Task requirements:
Using the records below, quote only the span that opens with the line containing "This screenshot has width=1362, height=766." and closes with the line containing "The width and height of the screenshot is (675, 472).", exactly and inclusively.

[Source records]
►
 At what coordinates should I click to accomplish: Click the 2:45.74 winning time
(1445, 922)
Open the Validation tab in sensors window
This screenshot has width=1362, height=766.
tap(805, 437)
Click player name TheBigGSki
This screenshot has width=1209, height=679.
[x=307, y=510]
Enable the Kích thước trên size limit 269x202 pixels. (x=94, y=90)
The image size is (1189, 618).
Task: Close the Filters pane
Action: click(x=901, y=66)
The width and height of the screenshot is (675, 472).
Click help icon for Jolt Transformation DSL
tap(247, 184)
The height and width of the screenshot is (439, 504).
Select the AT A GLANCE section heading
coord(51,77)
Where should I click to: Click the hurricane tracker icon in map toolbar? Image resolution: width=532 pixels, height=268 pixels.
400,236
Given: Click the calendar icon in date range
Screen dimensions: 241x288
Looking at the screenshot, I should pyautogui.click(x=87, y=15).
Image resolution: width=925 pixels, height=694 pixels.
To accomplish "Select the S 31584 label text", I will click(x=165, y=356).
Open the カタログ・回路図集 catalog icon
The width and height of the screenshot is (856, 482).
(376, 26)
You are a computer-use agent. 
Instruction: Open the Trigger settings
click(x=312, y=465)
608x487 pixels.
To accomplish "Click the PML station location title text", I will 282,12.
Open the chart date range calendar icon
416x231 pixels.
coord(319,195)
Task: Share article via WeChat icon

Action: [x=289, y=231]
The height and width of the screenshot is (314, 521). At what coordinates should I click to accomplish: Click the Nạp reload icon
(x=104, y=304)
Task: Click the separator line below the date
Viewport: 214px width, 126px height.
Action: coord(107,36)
◄
Output of the exercise:
This screenshot has width=1362, height=766.
tap(805, 437)
Click player name TheBigGSki
This screenshot has width=1209, height=679.
[x=307, y=510]
Enable the Kích thước trên size limit 269x202 pixels. (x=94, y=90)
The image size is (1189, 618).
Task: Close the Filters pane
Action: click(x=901, y=66)
The width and height of the screenshot is (675, 472).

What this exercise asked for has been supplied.